Francisca Joseph, told Caribbean Magazine Plus that Prime Minister Skerrit has been spending “lots of money” despite being in power for the last 20 years and also having no Official Opposition Party running in today’s general election due to her UWP party deciding to sit it out over longstanding election irregularities that were never resolved up to Skerrit’s snap election call.
No one knows where all of this extra cash is coming from in the Dominica Labour Party Ms Skerrit heads, despite some suggesting that it signals the powerful Citizenship by Investment programme yielding the DLP powerful and wealthy allies who wish to secure opportunities for a foothold in the Caribbean.
This aside, the general election was held today and results will be confirmed by the following morning, but with no Opposition running in the election the results seem to be all but a foregone conclusion. Polls will be closed by the time this magazine goes to publish, but we will have a firm report for our readers in the upcoming Friday edition.
The Organisation of American States (OAS) delegation, led by former Prime Minister of the Commonwealth of The Bahamas Perry G Christie, said that through their observations there has not been any major signs that would warrant any significant concerns about the way the election was conducted. However, they have made several minor observations that they will share in their ensuing report.
Ms Joseph also said: “We are urging our supporters to act peacefully and to not disrupt any of the election proceedings. We have just been having constituency meetings, telling our supporters of our decision and trying to see how best we can support them.”

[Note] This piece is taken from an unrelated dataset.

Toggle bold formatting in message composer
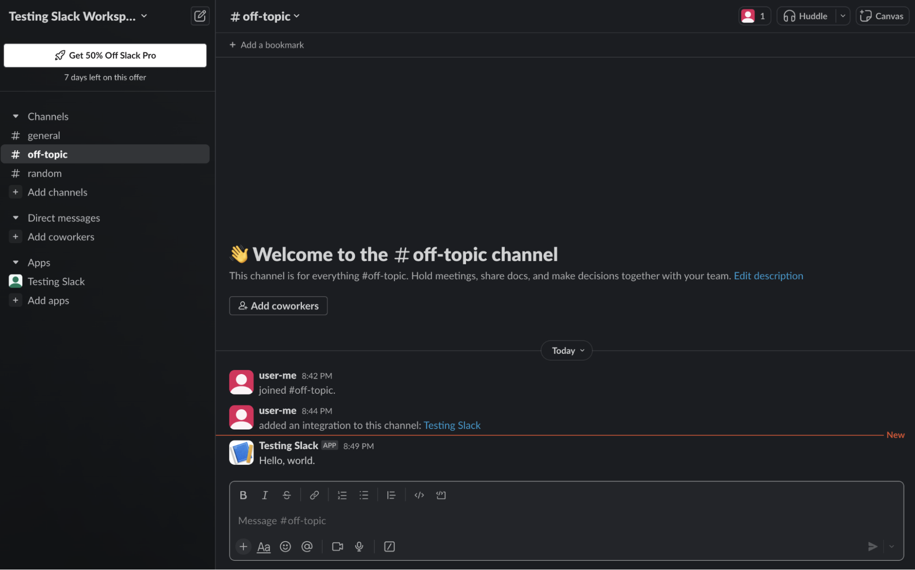The height and width of the screenshot is (570, 915). [x=243, y=495]
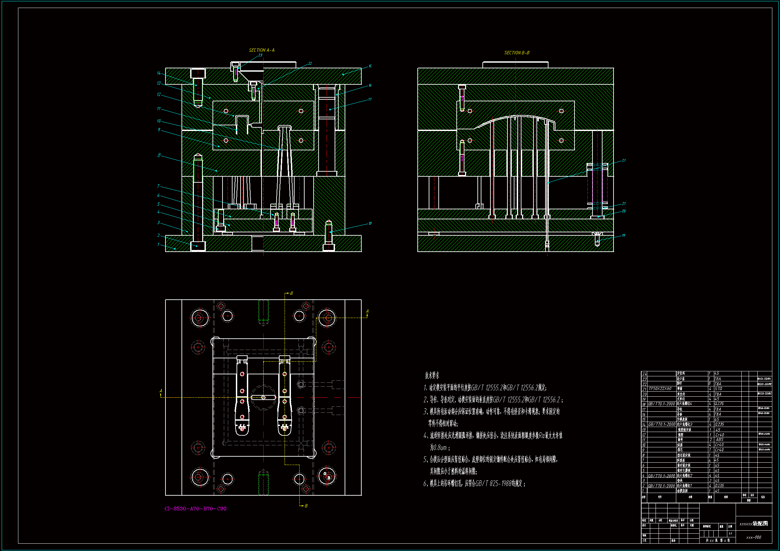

Constituency meetings is all Ms Joseph and the UWP intended to do for this election as her party’s decision to sit it out was not an easy one, but one that “was the right thing to do,” when faced with the odds the UWP was faced with, including; Lack of access to the media for equal coverage; and the need for an updated voter’s registration list along with voter identification cards.
All of these issues have been detailed in a pre-election report delivered by Sir Dennis Byron, which Ms Joseph says she has a copy of and her party is going through it. She indicated nothing in the report would change her mind about the election despite nomination day being well behind them now at this eleventh hour, because any reforms in Dominica would have to go through parliament to be passed into law and then the public education exercises would need to be done to inform the public on what has changed. “Our first order of business is to ensure that we have the reform that we are asking for the report from Byron that has already been released. So we are waiting. That is what we’ll do and we will agitate and protest for this to ensure that reform happens,” she said.
When asked if the UWP will still head to have the matter heard in the courts, Ms Joseph said: “We have to register all those things, because you never know.
“Sometimes some may ask you what did you do legal on the legal front and we will do so. And we have been doing so for the longest while and that is why when the CCJ (Caribbean Court of Justice) gave, not a ruling, per se, but they gave some information and some guidance, we ought not to proceed to proceed… because the first thing that happened was the list that we used for the election of 2019 was not the correct list and that alone had to declare election null and void.”
None of the sitting UWP members of parliament are running for re-election either as Ms Joseph insisted that this decision to sit out was a “party decision” and they all stand behind her as leader through this strange process.